Few will argue the fact that millennials are the most computer savvy of previous generations. The phrase digital native refers to a person born or brought up during the age of digital technology and familiar with computers and the Internet from an early age. By this definition, millennials are certainly digital natives. The UGA students summarized other strong suits as being:
- able to work on multiple tasks simultaneously (multi-tasking)
- health conscious
- willing to take chances
- advocates for social justice
- more educated than other generations
- accepting of other identities and cultures
- politically conscious
- mindful of self-care
These young Bulldogs agreed that developing interpersonal skills is a challenge for them. They stated that it is easy to stay connected to others via electronic means, but sitting down face-to-face seems boring and a waste of time. For them, trials include being:
- expected to know more than they actually know
- willing to try new medicine (regardless of harmful side-effects)

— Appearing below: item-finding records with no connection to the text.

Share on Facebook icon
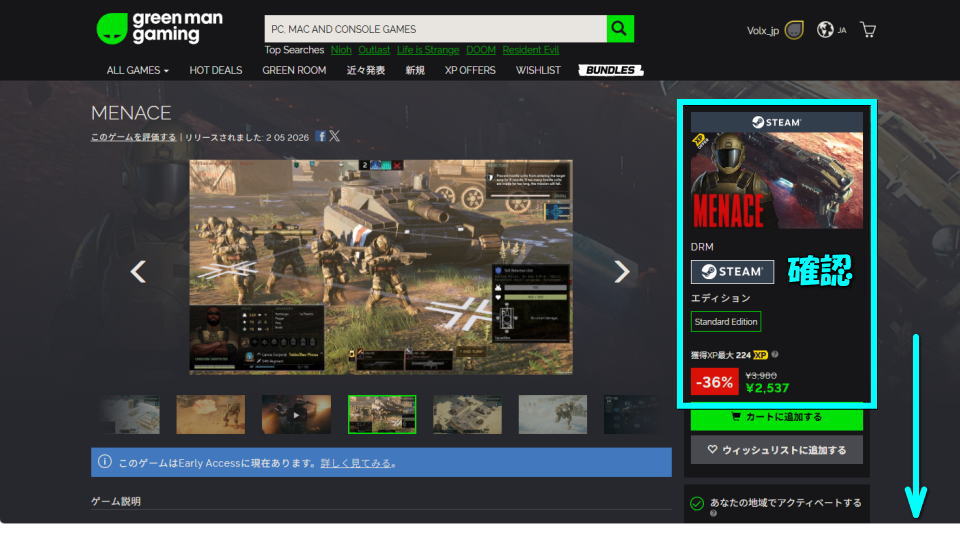The height and width of the screenshot is (540, 960). 320,136
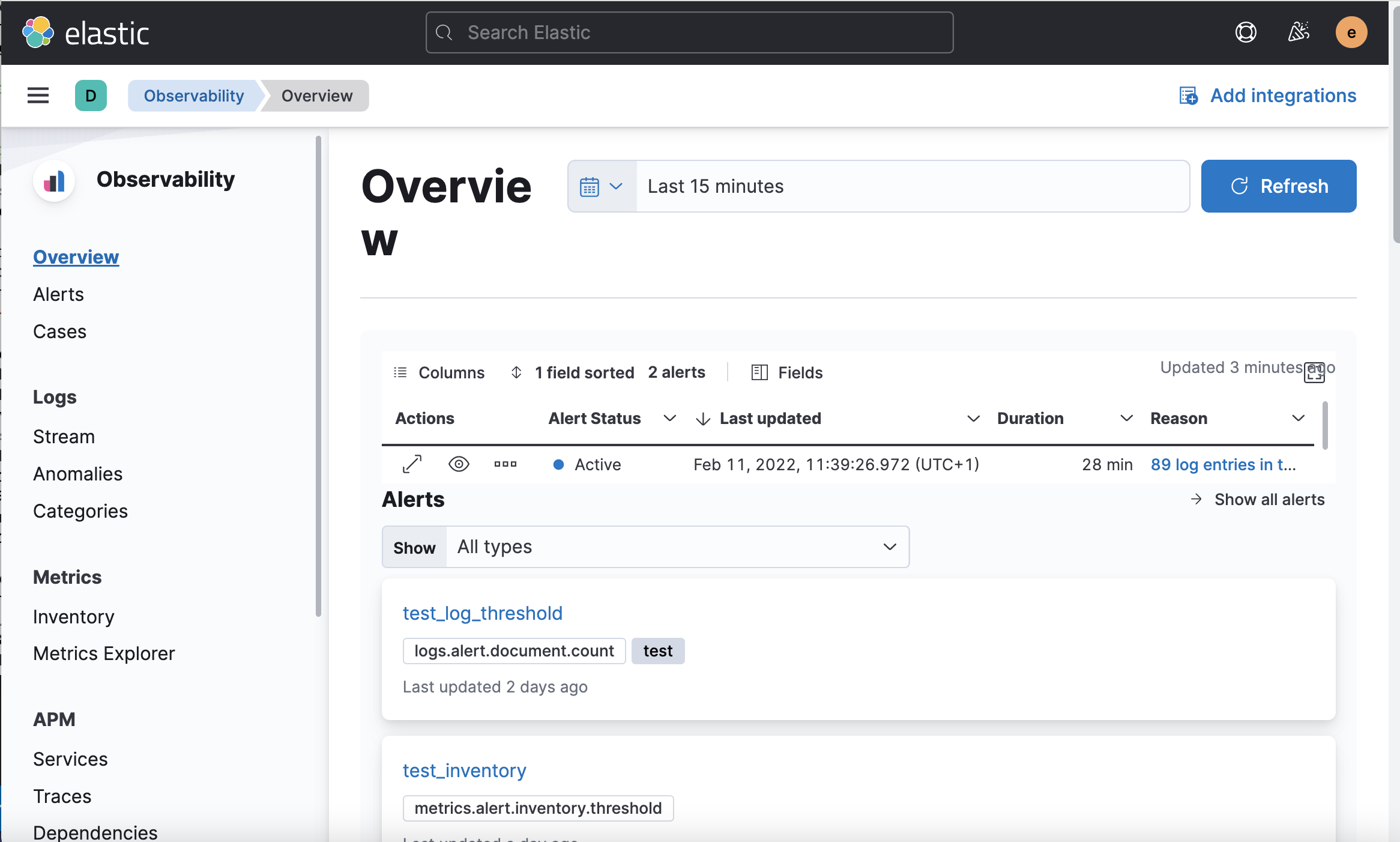
Task: Click the D space avatar
Action: [x=91, y=95]
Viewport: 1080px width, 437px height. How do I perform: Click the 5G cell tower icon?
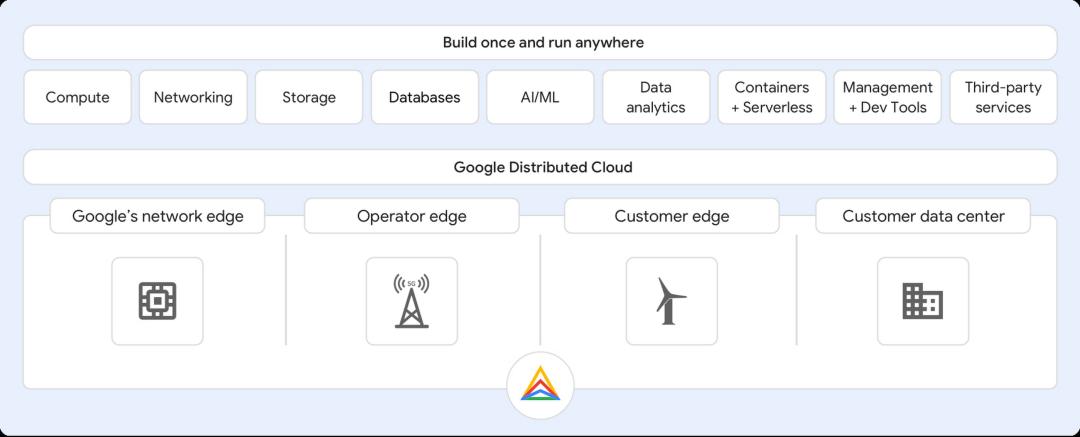coord(411,301)
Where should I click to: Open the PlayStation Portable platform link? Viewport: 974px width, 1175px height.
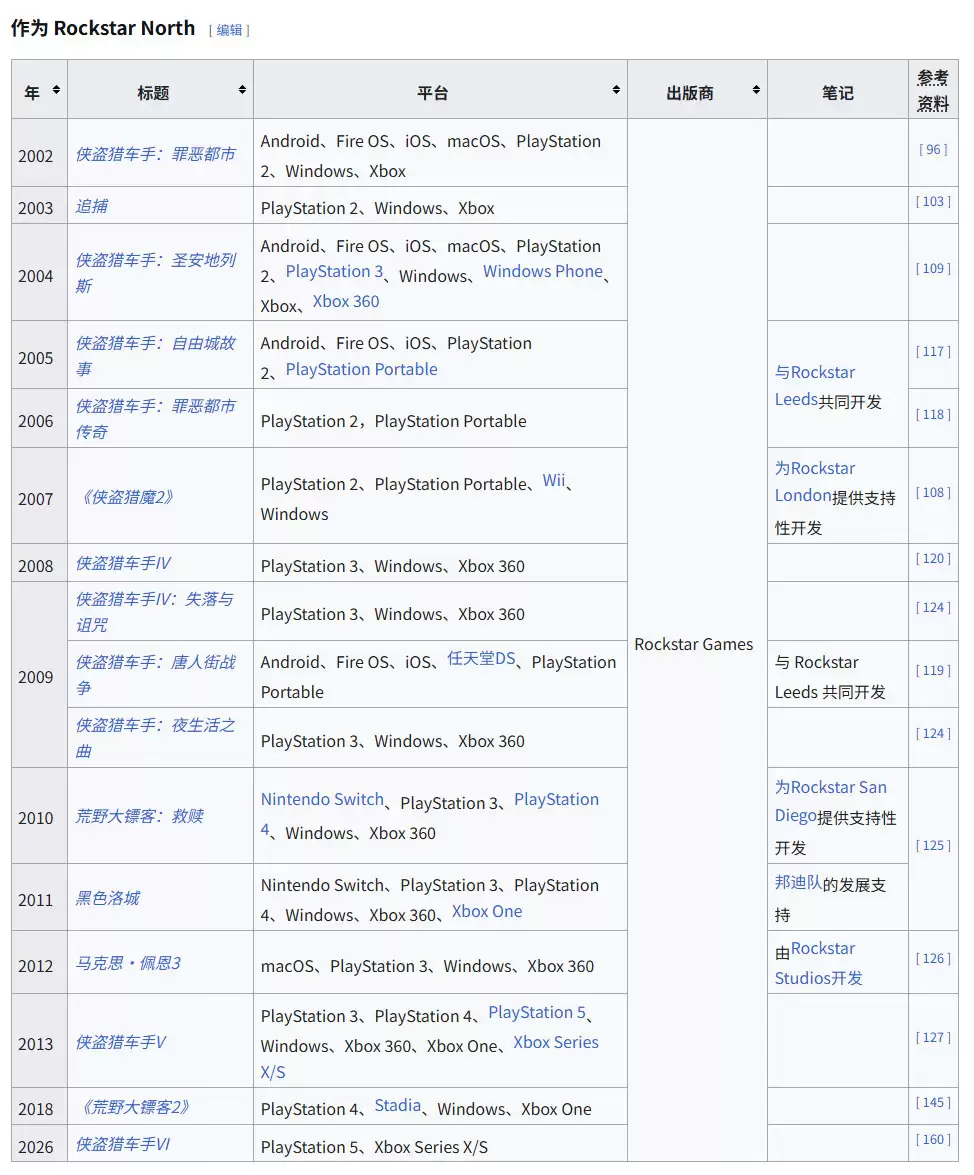pos(360,369)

- attracted to violent music
- inept at interpersonal skills
- arrogant and easily offended
- quick to challenge authority
- a generation of “roommates” due to high debt
- self-centered and require instant gratification
- expected to live up to the expectations set by the baby boomers
The list is more exhaustive than what we can include in a brief blog, but two interesting points were repeatedly mentioned. The first was that many students felt their generation must repair the damage done by previous eras. The second point was that the computer-age has pros and cons. Pros being that it allows young adults to learn and share a wealth of information quickly via electronic means. The most noteworthy con, was the fact that even though connecting with others is a matter of click-and-send, they still feel isolated.
While millennials are exposed to a barrage of horrors including school shootings, acts of terrorism, sex trafficking, multiple forms of abuse, and death, they lack support systems for addressing their feelings about such traumas (thus the feelings of isolation). By the end of our series on the millennial shift, we hope to offer suggestions on resolving that remoteness.